The District Municipality of Muskoka council’s decision on Monday night to discontinue the fluoridation of municipal water supplies took many by surprise.
No matter where you stand on the fluoride debate, the issue is divisive.
The decision to stop putting fluoride in Muskoka’s water was passed by just one vote.
What’s even more surprising is that the same issue that some councillors tried to dismiss altogether when approached by a group opposing fluoridation — one considered by some to belong to a fringe minority — got rammed through, leaving many bewildered.

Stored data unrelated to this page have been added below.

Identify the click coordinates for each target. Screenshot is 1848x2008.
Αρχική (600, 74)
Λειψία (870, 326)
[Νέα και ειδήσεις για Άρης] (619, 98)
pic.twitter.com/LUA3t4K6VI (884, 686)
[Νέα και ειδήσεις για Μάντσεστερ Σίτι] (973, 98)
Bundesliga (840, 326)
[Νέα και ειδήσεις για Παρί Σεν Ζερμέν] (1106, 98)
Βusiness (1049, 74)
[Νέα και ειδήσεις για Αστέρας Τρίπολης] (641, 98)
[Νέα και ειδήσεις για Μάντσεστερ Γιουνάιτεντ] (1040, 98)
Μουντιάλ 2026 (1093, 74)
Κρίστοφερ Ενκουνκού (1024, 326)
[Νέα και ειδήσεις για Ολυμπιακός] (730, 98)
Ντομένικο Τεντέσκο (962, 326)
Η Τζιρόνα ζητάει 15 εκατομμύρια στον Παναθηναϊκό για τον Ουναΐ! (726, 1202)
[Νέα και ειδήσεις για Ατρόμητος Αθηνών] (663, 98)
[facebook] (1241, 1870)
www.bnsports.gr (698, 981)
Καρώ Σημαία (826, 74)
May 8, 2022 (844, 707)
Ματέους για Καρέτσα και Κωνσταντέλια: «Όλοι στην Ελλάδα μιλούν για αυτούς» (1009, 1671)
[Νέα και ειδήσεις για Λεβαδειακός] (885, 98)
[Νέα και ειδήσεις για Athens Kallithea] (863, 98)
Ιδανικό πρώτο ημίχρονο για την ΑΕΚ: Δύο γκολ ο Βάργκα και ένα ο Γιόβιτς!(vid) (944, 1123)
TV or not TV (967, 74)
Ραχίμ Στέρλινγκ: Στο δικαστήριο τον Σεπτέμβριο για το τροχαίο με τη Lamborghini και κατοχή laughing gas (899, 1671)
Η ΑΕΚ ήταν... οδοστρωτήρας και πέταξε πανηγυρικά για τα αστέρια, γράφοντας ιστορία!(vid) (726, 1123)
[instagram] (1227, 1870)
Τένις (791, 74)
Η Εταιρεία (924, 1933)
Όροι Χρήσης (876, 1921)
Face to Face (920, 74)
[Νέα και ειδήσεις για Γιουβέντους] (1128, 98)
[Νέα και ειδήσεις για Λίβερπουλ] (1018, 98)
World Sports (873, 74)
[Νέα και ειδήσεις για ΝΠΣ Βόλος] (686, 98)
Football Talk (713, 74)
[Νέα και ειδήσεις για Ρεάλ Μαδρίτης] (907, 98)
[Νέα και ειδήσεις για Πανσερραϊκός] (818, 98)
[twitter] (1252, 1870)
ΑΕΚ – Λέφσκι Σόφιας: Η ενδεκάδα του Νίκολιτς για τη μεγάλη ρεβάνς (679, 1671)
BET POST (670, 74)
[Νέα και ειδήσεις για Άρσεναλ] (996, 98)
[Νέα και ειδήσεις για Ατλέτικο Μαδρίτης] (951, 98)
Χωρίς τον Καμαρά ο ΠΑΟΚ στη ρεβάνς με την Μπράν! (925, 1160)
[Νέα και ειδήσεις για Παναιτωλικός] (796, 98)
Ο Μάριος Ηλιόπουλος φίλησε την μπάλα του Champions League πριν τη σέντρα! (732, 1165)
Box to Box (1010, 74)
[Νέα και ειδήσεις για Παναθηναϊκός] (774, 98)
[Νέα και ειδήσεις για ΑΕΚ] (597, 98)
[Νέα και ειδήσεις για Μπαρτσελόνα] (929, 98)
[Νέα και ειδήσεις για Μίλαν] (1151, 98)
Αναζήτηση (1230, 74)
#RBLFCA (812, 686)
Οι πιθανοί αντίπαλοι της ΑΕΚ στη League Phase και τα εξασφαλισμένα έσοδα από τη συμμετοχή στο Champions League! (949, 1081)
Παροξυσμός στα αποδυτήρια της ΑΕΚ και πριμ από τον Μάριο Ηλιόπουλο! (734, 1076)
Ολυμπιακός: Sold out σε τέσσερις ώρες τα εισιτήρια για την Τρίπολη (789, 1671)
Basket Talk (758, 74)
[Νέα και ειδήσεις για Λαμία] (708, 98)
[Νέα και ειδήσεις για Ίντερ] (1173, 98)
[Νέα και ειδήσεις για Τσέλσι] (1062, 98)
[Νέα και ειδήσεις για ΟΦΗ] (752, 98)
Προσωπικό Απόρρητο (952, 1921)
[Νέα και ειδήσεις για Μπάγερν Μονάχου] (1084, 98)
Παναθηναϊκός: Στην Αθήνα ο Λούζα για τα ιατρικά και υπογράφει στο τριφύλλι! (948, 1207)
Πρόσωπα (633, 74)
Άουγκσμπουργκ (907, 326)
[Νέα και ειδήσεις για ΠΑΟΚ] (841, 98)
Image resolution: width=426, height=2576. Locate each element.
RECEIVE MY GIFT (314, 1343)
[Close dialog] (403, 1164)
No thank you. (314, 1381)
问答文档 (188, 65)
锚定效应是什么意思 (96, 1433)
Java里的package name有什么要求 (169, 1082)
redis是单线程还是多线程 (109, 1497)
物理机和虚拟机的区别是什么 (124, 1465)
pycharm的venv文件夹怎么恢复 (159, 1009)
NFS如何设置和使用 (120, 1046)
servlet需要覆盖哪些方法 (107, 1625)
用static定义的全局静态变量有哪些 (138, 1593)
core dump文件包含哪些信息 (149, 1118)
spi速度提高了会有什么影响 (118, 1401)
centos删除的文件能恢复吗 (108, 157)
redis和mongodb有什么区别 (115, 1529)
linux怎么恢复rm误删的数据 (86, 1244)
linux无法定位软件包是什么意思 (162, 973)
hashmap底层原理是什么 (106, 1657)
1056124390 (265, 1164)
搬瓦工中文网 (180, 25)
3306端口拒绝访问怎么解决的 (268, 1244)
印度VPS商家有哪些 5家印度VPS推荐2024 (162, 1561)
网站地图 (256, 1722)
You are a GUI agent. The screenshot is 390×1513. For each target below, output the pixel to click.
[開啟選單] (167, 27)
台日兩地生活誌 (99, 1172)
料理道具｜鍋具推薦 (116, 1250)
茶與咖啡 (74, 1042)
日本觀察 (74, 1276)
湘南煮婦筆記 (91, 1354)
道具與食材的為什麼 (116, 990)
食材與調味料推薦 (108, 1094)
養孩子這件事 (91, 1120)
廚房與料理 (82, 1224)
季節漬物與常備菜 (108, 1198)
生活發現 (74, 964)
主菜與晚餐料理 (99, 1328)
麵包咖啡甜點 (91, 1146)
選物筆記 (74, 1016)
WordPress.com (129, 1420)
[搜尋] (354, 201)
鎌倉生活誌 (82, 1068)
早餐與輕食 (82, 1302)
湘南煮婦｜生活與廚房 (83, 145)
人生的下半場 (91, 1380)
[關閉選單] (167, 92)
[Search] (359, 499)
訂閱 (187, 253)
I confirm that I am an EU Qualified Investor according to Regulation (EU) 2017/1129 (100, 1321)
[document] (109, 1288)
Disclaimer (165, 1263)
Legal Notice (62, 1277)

The good news is that democracy is very much alive in Muskoka. A grassroots group determined to change something they were not satisfied with managed to tip the scales against the status quo. At the end of the day, it means all of those people who fight complacency and are passionate enough to dedicate their time and effort to make a difference, have a fighting chance of being heard — that’s a healthy sign that our representatives are listening and surprises can still happen.
In terms of the actual fluoride debate, there is concern that we are being over-fluoridated through our toothpaste, soft drinks, some foods as well as municipal drinking water. So siding on the side of caution makes sense.
Huntsville mayor Claude Doughty suggested that the funds spent on fluoride at the district be used to help families financially acquire dental care.
That makes a lot of sense. It is certainly better than medicating a population, or part of it, that doesn’t want it.
Kudos to the councillors who saw fit to think outside the box and find a better solution.